I'm writing this response on a MacBook Pro that has not had any explicit maintenance performed since El Capitan; I'm now running the latest Mojave having upgraded dozens of times. I do software development, generally have a ton of Docker containers and Parallels VM's going and do a lot of video editing with FCP X/Motion. I have had extremely few problems and zero crashes across several years of use. Performance is wonderful.

Part of this is because I don't wake up in the morning and, on a whim, decide to delete my cache files, manually edit my partition table or delete key services like Safari.

As I write this response, I see posts about things like "Firefox freezes when I delete cache files and cookies" and "How do I restore an accidentally deleted key chain". Call me stupid AF, but why on Earth are you tempting fate?
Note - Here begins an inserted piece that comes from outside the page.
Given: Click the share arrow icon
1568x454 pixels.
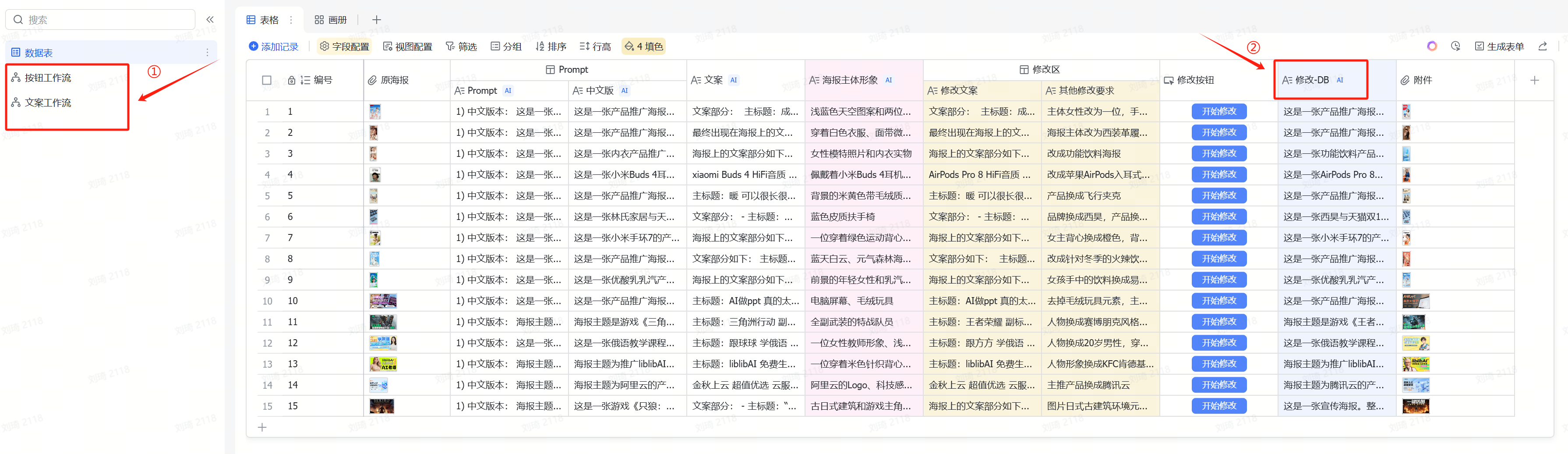Looking at the screenshot, I should point(1543,46).
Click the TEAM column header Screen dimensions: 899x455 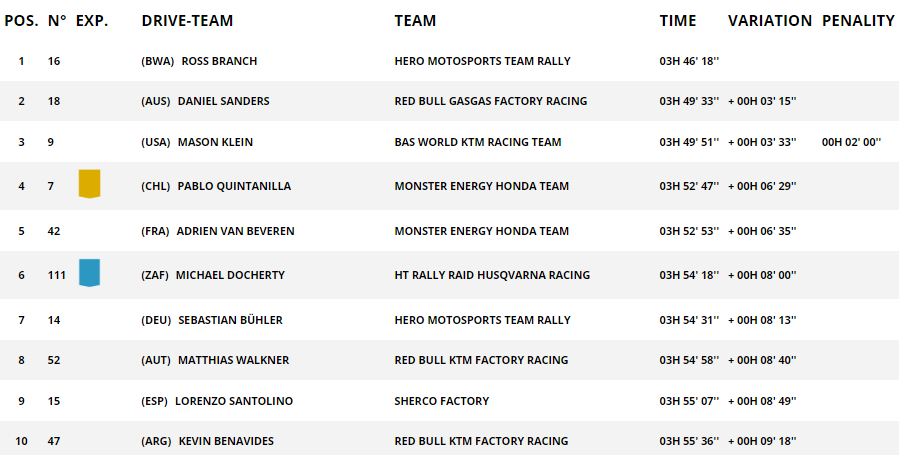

All software makes many assumptions about its underpinnings. Nobody can write code that accounts for every possibility. I know I'm deep in rant territory, but you shouldn't be deleting cache files unless you're intimately familiar every line of code that uses those cache files, directly or indirectly. I assure you that neither Apple nor Microsoft have tested that their software functions correctly if some or all of the system cache files disappear...in fact, having an inconsistent set of cache files because you deleted some of them but didn't even know about all of them is precisely how you get into trouble.

And if you still feel the need to muck around under the hood, PLEASE back up religiously. One day you're going to goof and do a "sudo rm -rf /" or create some inconsistency that can't easily be fixed.

Just consider...Humpty Dumpty was pushed...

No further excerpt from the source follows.